> **TEXT PASSAGE**:
As we get older, we need to take care. Sure. That's true. But it's easy to become so hypervigilant against an endless stream of scammers and hucksters and charlatans that we may lose our ability to recognize where God is placing others in our lives. That's perhaps less true of those who are old right now, but it's going to be a challenge for those of us who will age into the world shaped by the internet. When we can't trust that the call from our adult child is really a call from our adult child, that both the number and the voice on the other end might be faked, how will we relate to the world?
From that place of fearfulness, the tendency towards social isolation can intensify. Without stable and sustained face-to-face social ties, places of deep connection to local community, we will find ourselves in a more challenging place than prior generations. Family structures, for many, have become much more complicated and fragmented, and may prove less of a support. Friendships are wonderful, but as we tend to befriend our own age demographic, those social networks will age with us.
Right now, are you laying the groundwork for life at the end of life? Being part of an intergenerational community of faith is a vital part of that experience. Here, I'm not speaking from the standpoint of crass self-interest. "Golly, I really need to be part of a church so they'll take care of me." Nope. That's not the point, although we will. That's how we roll, insofar as we are able.
Being part of a church teaches the lifeway of aging, ingraining the ethic we need to age well into us.
We learn what we will need to know as we age by connecting with those who are living through that phase of life, by visiting and befriending and being part of the lives of those further along in life's journey. Our duty to care for our elders, to honor our mothers and fathers? That duty must manifest itself when we are younger, because if we fail in that moral imperative, we can expect to reap the harvest of our neglect. The measure we give, as Jesus so succinctly put it, is the measure we will receive.
Still and all, while being part of a gathering of Christ-followers increases the probability that we will have supportive community around us as we age, it's not a guarantee.
We may find ourselves in a place where we are cared for by strangers, where those who shepherd us through to our conclusion are neither family nor part of a now-faded social circle.
If that is how we age, then we need to prepare our souls with the discipline of loving strangers. Because how we treat those who tend to us and get us to the toilet and clean and feed our frail bodies will matter. If we resent or fear the different, belittle or denigrate those who care for us? We ourselves will be diminished, not just physically, but spiritually.
Christian faith teaches us to be humble, to accept care with grace, to consider every soul we encounter as a human person worthy of love. The time to start practicing that discipline of the heart is right now. Do you love the stranger? Do you treat those around you with patience and respect, no matter their social status, or your relationship to them?
Are you eager to hear their stories, to connect to the personhood of those you find around you? Have you allowed the Spirit to root out your pride and bitterness, fear and resentment? The one who finds us and cares for you, after all, will be our neighbor.

> **DATA**:

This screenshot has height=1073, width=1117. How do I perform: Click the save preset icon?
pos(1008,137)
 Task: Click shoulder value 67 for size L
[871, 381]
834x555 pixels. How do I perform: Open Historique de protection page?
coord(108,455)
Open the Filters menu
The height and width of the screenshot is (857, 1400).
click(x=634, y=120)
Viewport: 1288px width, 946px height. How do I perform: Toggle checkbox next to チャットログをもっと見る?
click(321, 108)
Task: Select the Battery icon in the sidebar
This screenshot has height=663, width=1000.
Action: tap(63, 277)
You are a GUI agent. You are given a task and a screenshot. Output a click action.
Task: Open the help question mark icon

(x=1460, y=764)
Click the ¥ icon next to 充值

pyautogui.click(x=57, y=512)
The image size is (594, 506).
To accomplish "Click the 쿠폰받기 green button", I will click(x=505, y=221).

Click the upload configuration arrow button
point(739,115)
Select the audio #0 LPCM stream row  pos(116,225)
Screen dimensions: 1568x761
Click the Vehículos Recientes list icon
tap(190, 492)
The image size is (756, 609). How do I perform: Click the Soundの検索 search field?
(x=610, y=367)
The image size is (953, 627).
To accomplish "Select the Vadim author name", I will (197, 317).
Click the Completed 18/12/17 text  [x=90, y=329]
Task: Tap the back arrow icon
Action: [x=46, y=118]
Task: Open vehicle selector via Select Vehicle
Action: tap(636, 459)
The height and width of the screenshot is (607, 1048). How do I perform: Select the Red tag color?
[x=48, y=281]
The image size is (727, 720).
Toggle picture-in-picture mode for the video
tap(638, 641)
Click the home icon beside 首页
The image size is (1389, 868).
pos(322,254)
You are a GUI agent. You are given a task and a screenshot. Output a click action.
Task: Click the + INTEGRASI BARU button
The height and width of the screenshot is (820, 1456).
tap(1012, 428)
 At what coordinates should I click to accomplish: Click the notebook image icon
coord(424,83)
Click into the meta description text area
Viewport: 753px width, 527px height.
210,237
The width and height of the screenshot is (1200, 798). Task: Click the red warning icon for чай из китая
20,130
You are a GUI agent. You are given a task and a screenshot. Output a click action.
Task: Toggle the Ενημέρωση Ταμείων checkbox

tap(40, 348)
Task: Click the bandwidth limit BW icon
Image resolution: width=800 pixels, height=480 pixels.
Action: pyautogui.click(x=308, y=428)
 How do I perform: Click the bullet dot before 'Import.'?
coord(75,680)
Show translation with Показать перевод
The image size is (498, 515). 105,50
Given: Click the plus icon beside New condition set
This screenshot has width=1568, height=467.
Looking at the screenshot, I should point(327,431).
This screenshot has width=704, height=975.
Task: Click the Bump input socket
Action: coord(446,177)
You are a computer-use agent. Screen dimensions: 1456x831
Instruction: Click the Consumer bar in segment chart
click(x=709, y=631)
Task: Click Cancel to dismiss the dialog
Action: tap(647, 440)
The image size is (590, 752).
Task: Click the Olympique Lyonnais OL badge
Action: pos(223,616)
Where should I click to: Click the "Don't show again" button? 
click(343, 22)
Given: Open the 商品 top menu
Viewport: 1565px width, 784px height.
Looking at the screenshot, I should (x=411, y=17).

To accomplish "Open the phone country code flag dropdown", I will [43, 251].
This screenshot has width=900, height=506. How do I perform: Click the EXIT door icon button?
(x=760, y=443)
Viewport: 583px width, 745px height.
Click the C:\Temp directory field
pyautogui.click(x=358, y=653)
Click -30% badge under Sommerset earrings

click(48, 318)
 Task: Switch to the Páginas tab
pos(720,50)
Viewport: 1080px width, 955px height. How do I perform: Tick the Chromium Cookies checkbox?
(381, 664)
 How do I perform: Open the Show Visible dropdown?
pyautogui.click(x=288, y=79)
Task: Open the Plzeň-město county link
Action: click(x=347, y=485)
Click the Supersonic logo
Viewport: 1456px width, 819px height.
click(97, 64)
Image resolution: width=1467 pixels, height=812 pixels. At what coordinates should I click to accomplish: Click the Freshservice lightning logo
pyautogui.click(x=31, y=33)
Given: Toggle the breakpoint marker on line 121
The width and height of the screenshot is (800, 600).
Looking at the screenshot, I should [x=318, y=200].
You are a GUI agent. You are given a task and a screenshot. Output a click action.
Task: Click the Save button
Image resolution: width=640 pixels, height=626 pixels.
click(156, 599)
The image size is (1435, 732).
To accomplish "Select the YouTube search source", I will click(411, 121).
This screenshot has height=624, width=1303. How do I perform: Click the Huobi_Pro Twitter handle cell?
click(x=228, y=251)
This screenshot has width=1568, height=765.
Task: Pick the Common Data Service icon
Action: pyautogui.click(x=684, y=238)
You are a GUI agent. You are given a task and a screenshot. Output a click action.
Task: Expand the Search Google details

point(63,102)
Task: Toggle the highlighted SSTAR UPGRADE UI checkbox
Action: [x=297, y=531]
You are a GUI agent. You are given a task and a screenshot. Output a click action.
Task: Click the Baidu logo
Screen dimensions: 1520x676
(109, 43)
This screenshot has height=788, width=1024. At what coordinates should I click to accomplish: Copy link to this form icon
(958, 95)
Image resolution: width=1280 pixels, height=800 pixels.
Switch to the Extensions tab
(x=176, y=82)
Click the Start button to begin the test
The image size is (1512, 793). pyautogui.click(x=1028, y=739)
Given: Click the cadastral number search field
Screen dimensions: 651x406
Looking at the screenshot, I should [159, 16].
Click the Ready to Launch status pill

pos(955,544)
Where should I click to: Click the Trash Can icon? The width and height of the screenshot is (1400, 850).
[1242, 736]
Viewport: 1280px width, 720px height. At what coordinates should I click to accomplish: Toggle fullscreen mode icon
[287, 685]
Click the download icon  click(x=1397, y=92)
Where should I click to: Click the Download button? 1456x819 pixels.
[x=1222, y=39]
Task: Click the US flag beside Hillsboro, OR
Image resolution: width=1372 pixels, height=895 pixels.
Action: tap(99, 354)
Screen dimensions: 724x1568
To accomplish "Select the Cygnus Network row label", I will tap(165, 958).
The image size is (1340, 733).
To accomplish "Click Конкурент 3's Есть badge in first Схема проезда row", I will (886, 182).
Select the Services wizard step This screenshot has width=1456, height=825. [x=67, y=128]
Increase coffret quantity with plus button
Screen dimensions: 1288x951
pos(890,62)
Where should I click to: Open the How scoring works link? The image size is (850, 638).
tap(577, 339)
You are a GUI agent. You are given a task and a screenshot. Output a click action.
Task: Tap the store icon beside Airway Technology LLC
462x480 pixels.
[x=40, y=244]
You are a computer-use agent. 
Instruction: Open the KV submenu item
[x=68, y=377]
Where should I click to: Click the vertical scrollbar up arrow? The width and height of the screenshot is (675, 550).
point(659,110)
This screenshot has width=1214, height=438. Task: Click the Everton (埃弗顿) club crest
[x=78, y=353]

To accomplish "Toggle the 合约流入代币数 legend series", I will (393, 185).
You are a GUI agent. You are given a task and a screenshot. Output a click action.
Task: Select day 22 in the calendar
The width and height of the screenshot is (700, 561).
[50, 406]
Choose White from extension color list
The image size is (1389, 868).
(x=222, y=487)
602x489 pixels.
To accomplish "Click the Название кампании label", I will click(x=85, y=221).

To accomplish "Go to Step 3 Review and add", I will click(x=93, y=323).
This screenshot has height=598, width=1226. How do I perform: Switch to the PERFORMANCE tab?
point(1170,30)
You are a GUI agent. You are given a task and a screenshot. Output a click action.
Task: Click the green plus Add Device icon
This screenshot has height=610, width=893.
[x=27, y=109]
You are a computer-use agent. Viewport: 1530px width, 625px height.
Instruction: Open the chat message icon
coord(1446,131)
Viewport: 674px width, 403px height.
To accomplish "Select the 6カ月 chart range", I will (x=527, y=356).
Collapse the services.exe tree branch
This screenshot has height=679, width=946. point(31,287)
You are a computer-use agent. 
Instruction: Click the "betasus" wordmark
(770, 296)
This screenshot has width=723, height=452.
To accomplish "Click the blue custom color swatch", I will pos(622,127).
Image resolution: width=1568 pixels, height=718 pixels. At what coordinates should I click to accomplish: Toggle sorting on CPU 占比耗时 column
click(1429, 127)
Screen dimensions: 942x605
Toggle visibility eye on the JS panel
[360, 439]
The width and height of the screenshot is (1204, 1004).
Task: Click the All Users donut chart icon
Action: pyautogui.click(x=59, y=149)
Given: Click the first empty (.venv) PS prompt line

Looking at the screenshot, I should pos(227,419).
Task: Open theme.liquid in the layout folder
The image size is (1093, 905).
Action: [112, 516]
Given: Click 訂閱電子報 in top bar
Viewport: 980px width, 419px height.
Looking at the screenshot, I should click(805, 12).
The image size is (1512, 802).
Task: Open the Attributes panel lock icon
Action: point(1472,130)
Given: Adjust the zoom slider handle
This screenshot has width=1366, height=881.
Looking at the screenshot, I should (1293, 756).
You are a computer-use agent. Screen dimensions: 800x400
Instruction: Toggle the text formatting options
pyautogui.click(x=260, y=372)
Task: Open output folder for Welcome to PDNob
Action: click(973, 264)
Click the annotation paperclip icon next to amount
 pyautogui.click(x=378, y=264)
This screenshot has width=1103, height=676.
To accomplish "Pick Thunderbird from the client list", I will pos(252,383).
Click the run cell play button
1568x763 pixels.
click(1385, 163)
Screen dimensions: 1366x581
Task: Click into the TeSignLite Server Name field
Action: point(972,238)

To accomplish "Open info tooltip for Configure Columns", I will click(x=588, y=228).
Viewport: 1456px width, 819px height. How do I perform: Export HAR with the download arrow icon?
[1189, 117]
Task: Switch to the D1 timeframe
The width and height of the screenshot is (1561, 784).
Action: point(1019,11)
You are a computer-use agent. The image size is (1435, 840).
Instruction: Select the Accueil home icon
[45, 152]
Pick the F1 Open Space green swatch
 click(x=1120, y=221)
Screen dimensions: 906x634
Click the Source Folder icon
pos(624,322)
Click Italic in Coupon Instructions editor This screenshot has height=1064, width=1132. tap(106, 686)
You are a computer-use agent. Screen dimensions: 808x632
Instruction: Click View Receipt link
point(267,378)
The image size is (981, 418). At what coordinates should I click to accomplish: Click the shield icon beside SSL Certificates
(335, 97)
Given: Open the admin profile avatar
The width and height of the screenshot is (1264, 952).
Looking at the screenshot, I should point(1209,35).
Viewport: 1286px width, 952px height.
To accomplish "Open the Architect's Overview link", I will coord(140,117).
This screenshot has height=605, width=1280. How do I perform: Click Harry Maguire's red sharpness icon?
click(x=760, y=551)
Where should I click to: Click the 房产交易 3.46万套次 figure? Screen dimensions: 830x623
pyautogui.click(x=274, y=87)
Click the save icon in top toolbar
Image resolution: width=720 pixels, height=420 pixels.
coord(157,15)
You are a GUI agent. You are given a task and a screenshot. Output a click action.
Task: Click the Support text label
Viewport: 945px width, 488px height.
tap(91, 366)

> **TASK DETAILS**: Copy the passage on aging and faith word for word, from "If that is how" to "physically, but spiritually.".

> **RESULT FOR THIS TASK**:
If that is how we age, then we need to prepare our souls with the discipline of loving strangers. Because how we treat those who tend to us and get us to the toilet and clean and feed our frail bodies will matter. If we resent or fear the different, belittle or denigrate those who care for us? We ourselves will be diminished, not just physically, but spiritually.